The Taste Economy and Its Risks

There are legitimate concerns about elevating taste as a professional criterion. Taste is subjective, and using it as a hiring filter can introduce bias. What one person considers 'tasteful' may reflect cultural, socioeconomic, or generational preferences rather than objective quality.

However, the best frameworks for taste in the AI era focus on outcome-oriented judgment rather than aesthetic preference. Does this product solve the user's problem elegantly? Does this copy communicate clearly? Does this architecture scale gracefully? These are taste judgments, but they are grounded in measurable outcomes.
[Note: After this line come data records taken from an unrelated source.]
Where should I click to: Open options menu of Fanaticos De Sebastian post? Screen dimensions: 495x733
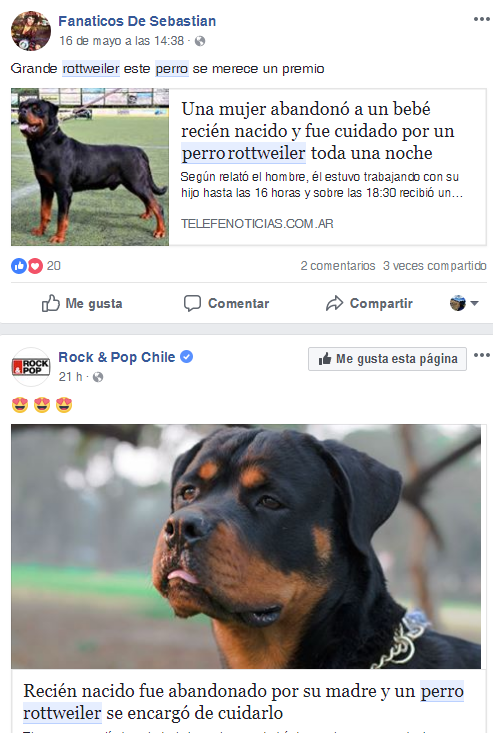(x=481, y=19)
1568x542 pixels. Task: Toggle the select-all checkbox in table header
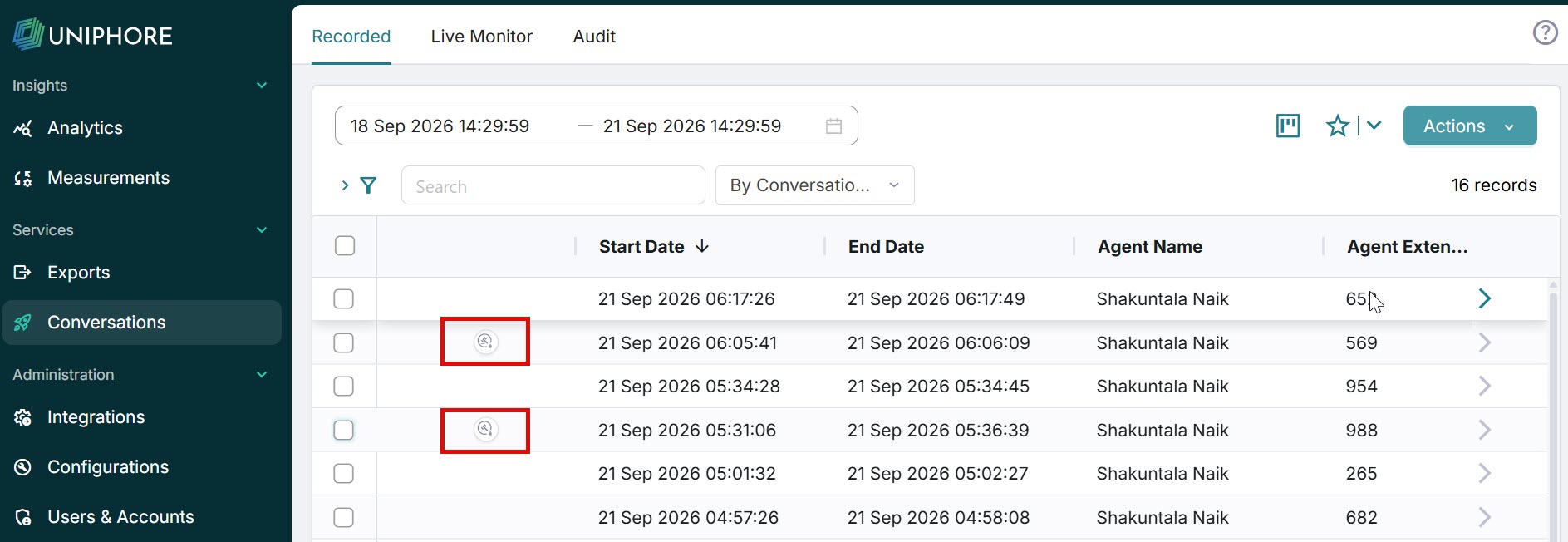coord(345,246)
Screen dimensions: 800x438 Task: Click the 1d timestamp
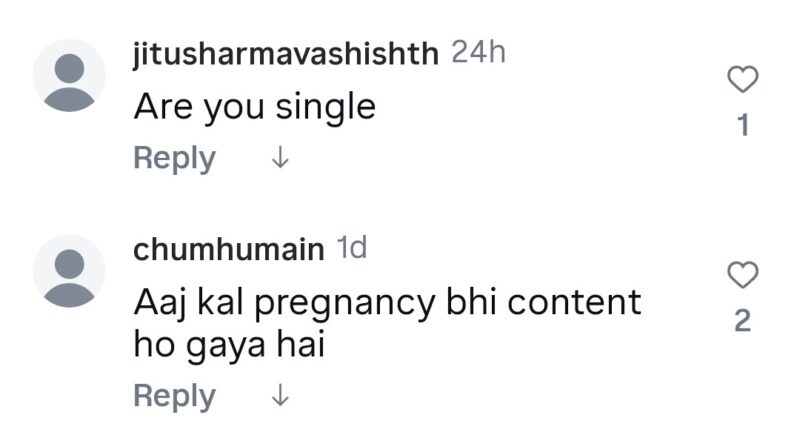[x=350, y=250]
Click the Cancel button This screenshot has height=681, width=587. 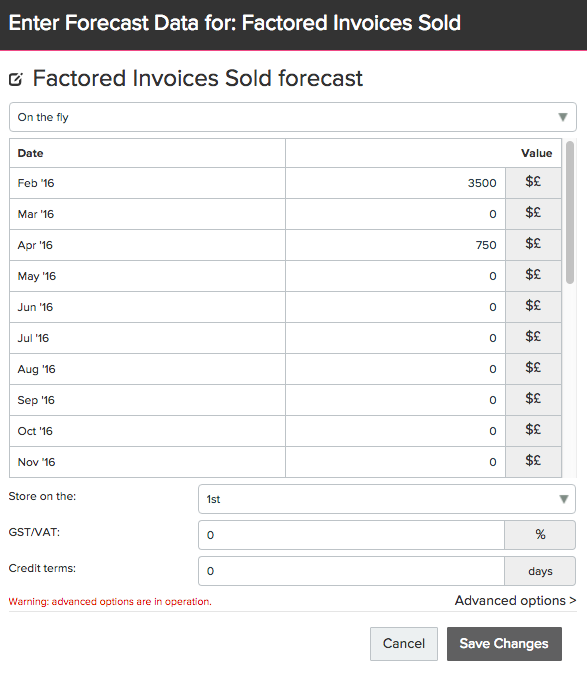click(404, 644)
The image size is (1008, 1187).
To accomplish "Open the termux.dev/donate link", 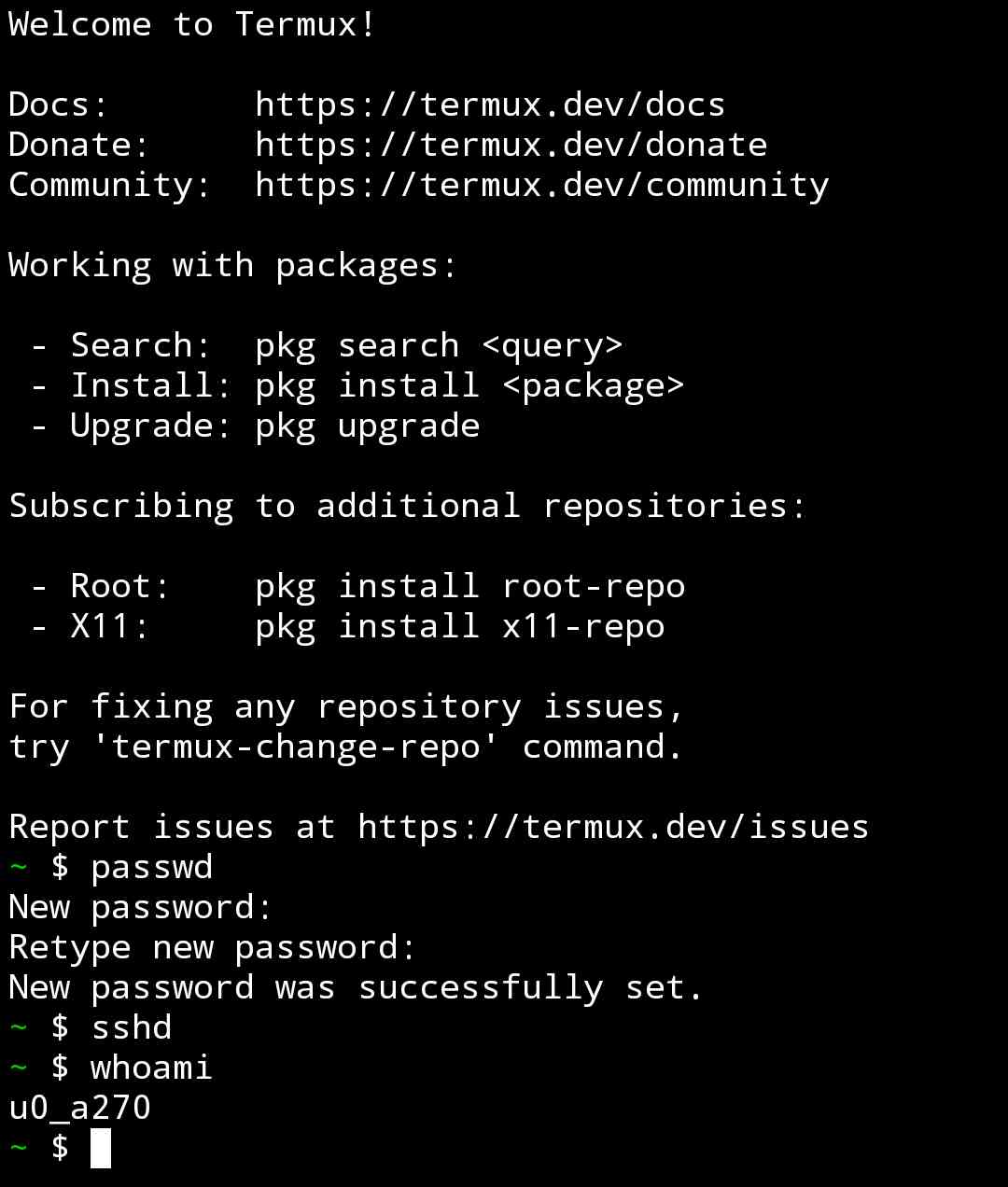I will [x=511, y=145].
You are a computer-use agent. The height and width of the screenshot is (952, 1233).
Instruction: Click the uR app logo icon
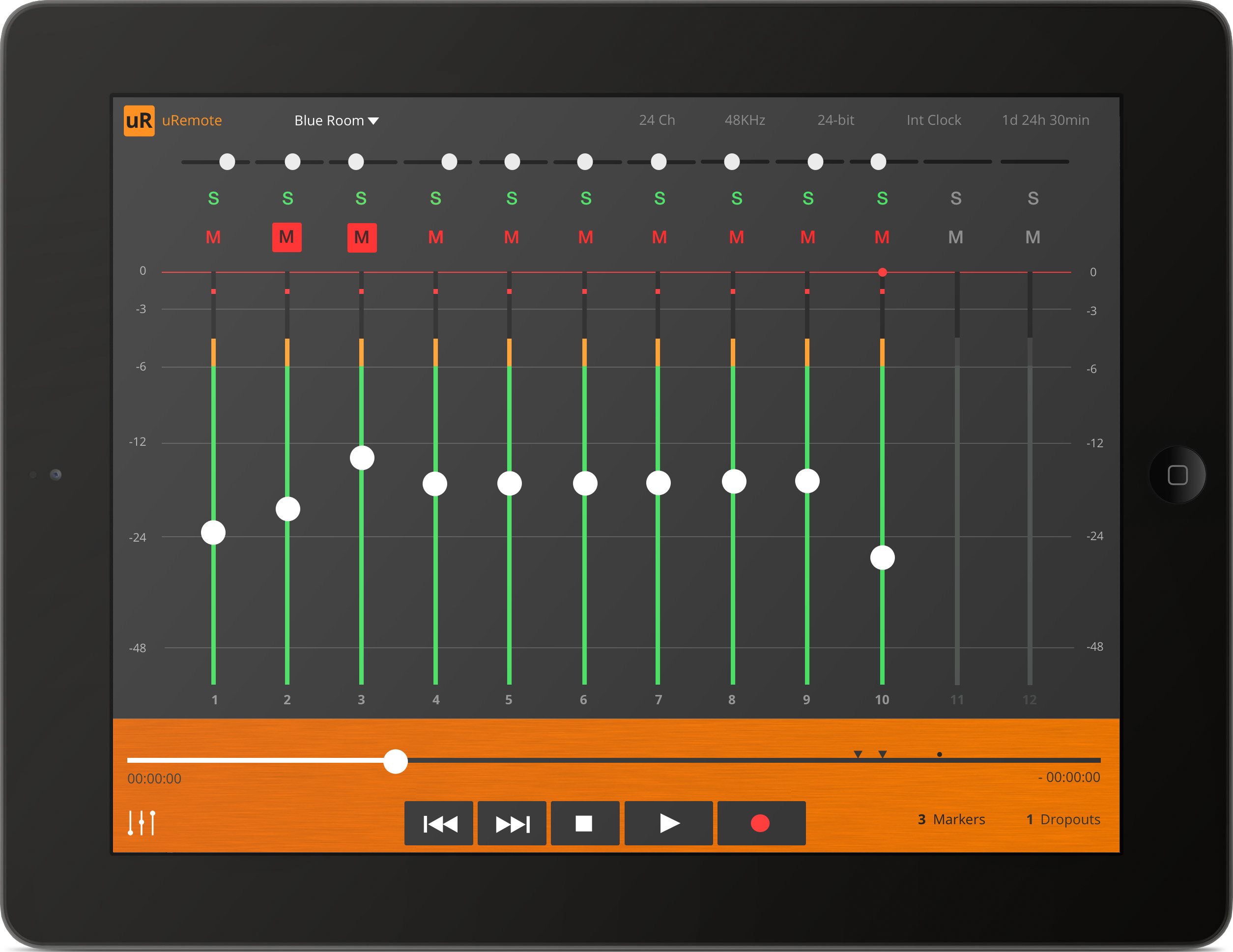[138, 120]
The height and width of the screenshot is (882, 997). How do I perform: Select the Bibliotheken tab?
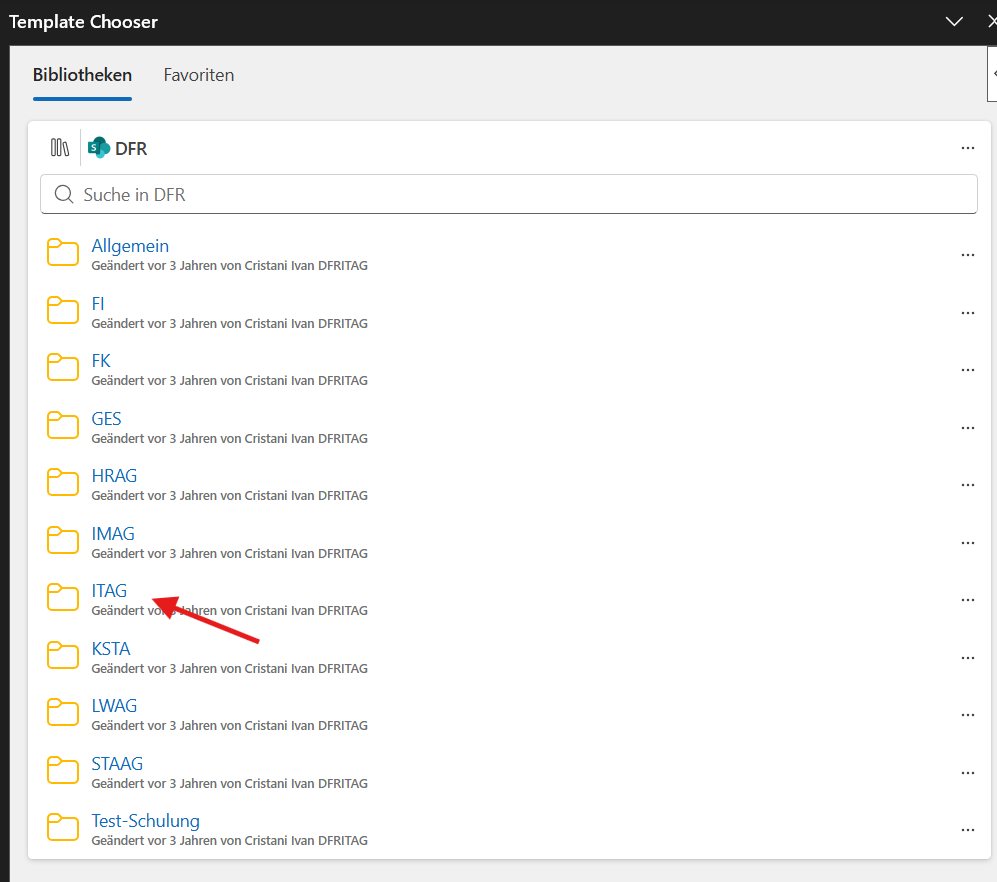coord(82,75)
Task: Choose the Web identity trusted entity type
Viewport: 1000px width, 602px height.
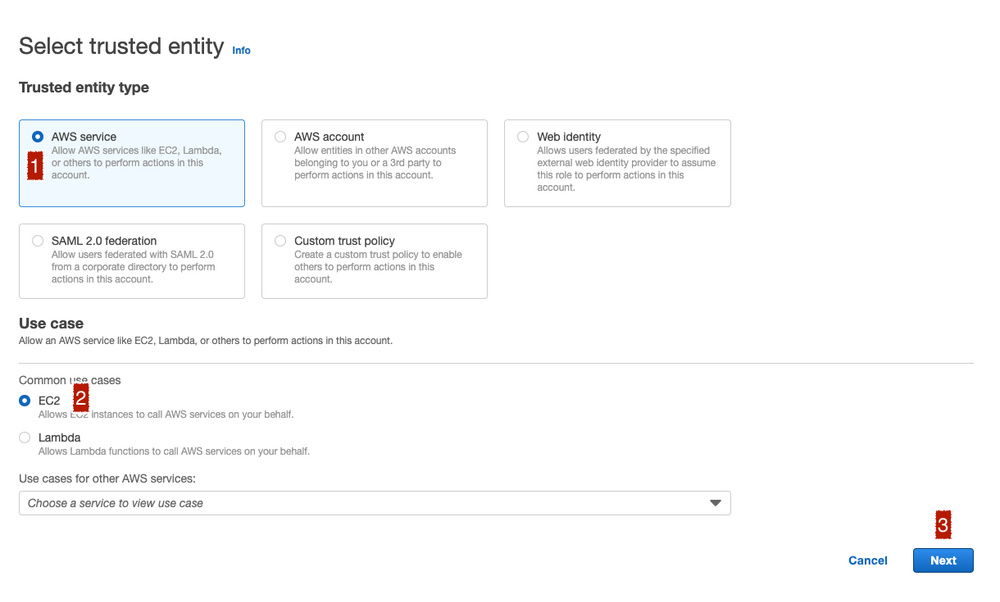Action: [x=522, y=137]
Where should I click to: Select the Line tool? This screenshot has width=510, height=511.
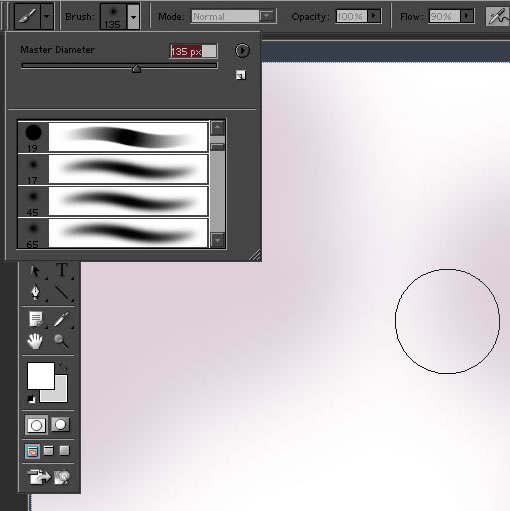62,292
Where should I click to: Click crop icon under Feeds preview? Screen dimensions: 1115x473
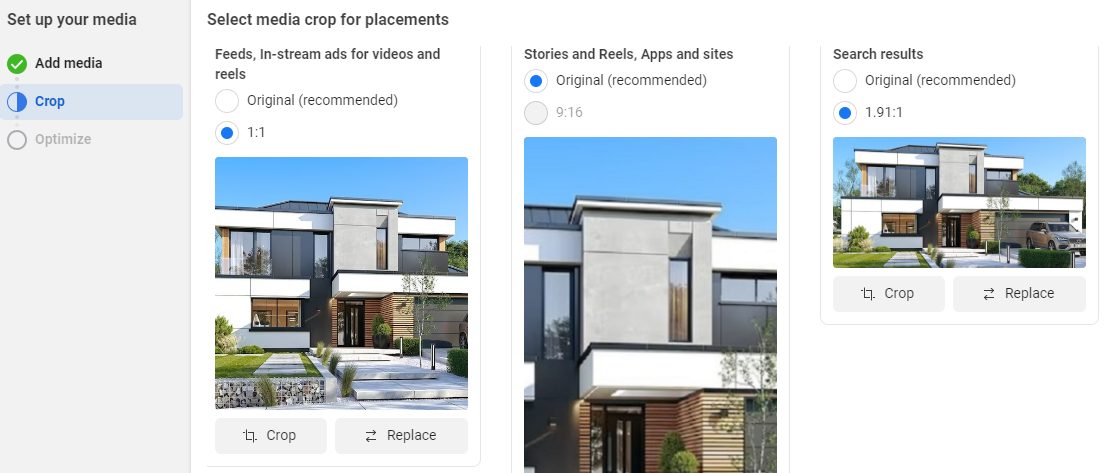250,435
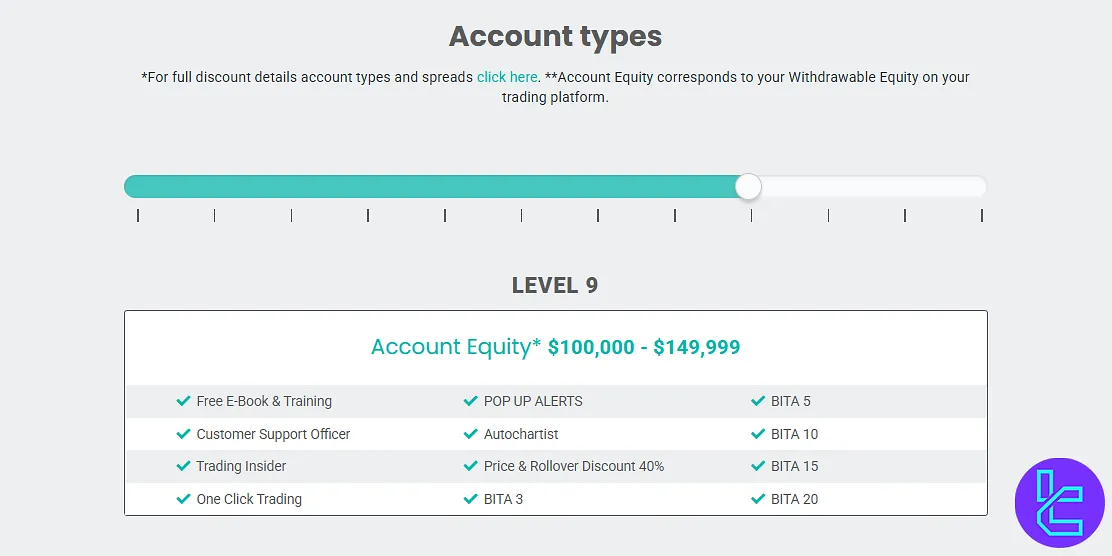
Task: Click the BITA 5 feature text
Action: tap(790, 401)
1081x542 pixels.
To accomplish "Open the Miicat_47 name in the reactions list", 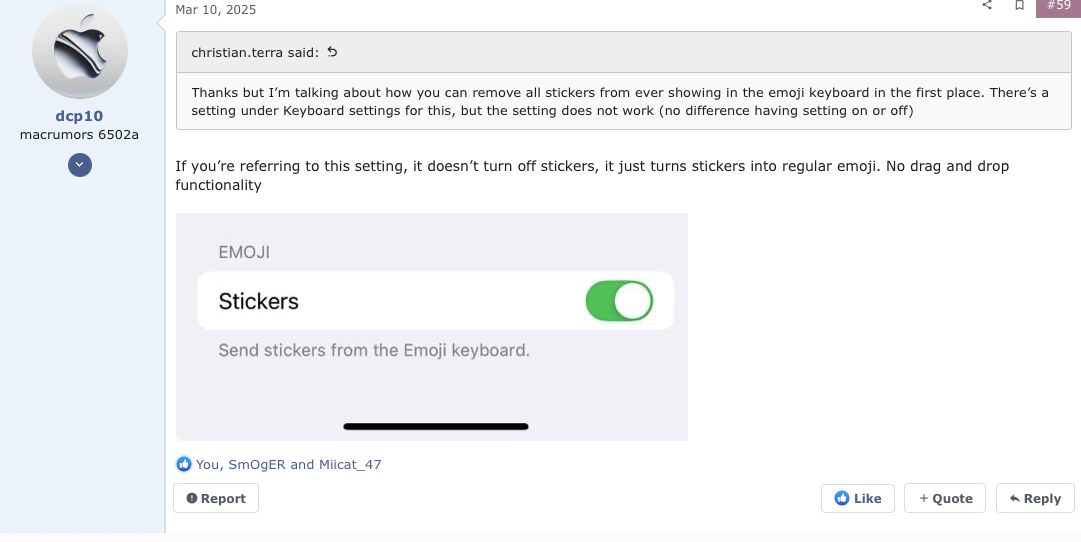I will click(350, 464).
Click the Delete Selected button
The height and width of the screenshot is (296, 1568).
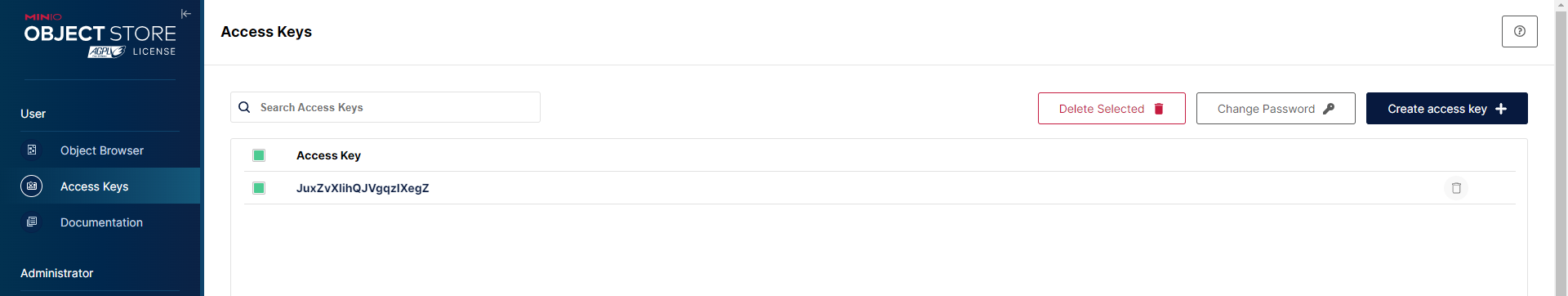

The risk of not developing taste is arguably greater. Professionals who treat AI output as final — who accept the first draft, the default design, the initial suggestion — will find themselves increasingly commoditized. The AI can do what they do, and it works for $20 per month.

Looking Ahead: Taste as Competitive Moat

As we move into 2026 and beyond, the role of taste in the AI economy will only grow. Several trends reinforce this:

  • Model convergence — as frontier models from OpenAI, Anthropic, Google, and Meta approach similar capability levels, the differentiator shifts entirely to how humans use them
  • Agent proliferation — as AI agents handle more autonomous tasks, human oversight becomes a taste-driven activity: reviewing, approving, redirecting
  • Content saturation — audiences are developing 'AI fatigue,' creating premium demand for content and products that feel genuinely considered and human-curated
  • Regulatory pressure — emerging AI regulations in the EU and US emphasize human oversight, making taste-driven review a compliance requirement, not just a quality preference

The professionals who invest in developing their taste today are building a moat that AI cannot easily cross. Machines can optimize for metrics, but they cannot yet reliably judge what feels right, what tells a coherent story, or what will matter to humans in ways that transcend algorithmic prediction.

In the age of infinite AI-generated possibilities, the person who can point to the right one and say 'that — build that' holds all the power. That is taste. And it has never been more valuable.